- _Extract to read_:
# HELP! Making my own Saltwater with RODI - Issues



## Kweli (Jun 2, 2010)

I let my RO/DI water sit in a 5G bucket with a heater and powerhead.

After about 4 days i went to use it and it seems like a flim of brown coated the bucket and the surface had alot of white film...

What could be causing this? Is it not good to have saltwater mixing with heater for that many days? 

The bucket, heater and powerhead were cleaned with vinegar before this use, thinking that was the issue?


----------



## wtac (Mar 17, 2006)

I find that is the case with all salt mixes except for TMPro and KZ Reefers Best. It's not harmful but it sure doesn't look right when it occurs.

Just mix it all up and "fizz" it well w/the powerhead before adding to the aquarium


----------



## shiver905 (Nov 2, 2010)

If it straight ro/di you should not have this happening, Clean the bucket and put a lid on it.


----------



## rrobbiiee (Dec 4, 2010)

If I don't use a powerhead to circulate the water this happens to me as well. 

When I do need to do a quick water change and can't wait for the cloudiness to subside I don't find it has any effect on my tank except for aesthetics.


----------



## carmenh (Dec 20, 2009)

Do you use Reef Crystals? Mine always does this and according to quite a few posts on different forums, it's "normal". I just move the pump around to stir it, then use it. It doesn't do any harm and stays dissolved...

- _Pointing data for text and elements_:

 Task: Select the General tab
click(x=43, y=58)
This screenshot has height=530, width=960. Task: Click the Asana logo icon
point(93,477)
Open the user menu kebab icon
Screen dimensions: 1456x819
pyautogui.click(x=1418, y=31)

- _What the task asks_: Pick up the forum thread about film forming in mixed saltwater and carry it on from the end of its last post.

- _Task output_:
----------



## Kweli (Jun 2, 2010)

Yep, Red Sea Max is the salt...

Apparently its a known thing but does not have any side effects.....

Just weird putting it in my tank... as the new water looks worse then the old siphoned out water


----------



## ameekplec. (May 1, 2008)

I've heard that it's partly due to anti-caking agents that they add to the salts. Anyways that's what I "chalk" it up to when I see that crap in my mixing bucket.


----------



## Kweli (Jun 2, 2010)

So how do i go about STORING premade salt?

Am i letting it sit to long with the heater/powerhead?

Should i ONLY store RO/DI and make salt before use?


----------



## ameekplec. (May 1, 2008)

I mix it up and if I don't use the whole batch, I either just leave it (lazyness) and aerate and heat it up prior to the next use (and check paramters), or if I'm feeling not-so-lazy, I'll tarnsfer it to a clean bucket to get rid of the brown crap, and do all that other stuff when the time comes to use it again.


----------



## ozi (Aug 23, 2007)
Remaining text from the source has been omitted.